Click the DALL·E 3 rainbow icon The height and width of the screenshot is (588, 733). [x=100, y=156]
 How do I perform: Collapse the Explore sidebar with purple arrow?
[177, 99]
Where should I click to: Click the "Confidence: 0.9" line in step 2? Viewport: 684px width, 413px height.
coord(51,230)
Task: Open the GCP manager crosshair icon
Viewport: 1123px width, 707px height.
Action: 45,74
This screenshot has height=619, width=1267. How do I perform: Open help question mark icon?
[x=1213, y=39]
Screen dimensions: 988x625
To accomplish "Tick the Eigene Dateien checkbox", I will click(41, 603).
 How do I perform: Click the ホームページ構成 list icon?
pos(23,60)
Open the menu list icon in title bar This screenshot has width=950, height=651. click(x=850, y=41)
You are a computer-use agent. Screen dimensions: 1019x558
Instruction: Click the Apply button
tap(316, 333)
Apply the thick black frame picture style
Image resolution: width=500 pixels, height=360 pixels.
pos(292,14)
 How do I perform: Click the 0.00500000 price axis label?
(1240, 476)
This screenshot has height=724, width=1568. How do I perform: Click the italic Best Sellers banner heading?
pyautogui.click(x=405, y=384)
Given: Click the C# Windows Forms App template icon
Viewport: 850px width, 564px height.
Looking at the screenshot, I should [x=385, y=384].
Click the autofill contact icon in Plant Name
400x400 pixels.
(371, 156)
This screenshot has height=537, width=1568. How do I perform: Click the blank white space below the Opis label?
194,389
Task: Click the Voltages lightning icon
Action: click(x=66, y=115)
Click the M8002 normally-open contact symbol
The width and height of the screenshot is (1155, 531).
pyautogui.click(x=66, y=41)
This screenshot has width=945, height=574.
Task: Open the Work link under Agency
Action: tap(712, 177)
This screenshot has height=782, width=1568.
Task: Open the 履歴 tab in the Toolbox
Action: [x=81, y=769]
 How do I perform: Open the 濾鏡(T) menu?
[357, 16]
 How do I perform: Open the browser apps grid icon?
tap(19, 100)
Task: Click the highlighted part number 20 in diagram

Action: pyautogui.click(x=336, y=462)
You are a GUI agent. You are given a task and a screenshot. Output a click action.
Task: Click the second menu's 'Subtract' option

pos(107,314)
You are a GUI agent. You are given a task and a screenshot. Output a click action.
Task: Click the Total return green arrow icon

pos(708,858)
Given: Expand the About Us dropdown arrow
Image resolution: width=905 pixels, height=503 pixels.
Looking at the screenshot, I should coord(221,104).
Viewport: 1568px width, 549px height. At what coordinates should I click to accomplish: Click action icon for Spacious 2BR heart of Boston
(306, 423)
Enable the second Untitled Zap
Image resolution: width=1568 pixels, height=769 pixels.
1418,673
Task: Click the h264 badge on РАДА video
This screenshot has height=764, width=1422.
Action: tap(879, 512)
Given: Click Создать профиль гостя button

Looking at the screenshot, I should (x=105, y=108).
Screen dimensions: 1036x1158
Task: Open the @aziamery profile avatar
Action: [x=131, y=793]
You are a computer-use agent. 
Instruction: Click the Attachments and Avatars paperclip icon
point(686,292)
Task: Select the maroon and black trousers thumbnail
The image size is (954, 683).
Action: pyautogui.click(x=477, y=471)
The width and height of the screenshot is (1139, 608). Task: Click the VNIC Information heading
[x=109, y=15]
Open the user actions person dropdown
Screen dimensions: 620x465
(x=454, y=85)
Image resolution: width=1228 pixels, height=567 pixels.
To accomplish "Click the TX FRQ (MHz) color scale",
※
* Assignment *
Verbatim reproduction is required for the line holding "The width and height of the screenshot is (1139, 608)." and for every line after it in the records, with no other line included.

* Answer to the exercise *
The width and height of the screenshot is (1139, 608). Task: Click the VNIC Information heading
[x=109, y=15]
Open the user actions person dropdown
Screen dimensions: 620x465
(x=454, y=85)
Image resolution: width=1228 pixels, height=567 pixels.
To accomplish "Click the TX FRQ (MHz) color scale",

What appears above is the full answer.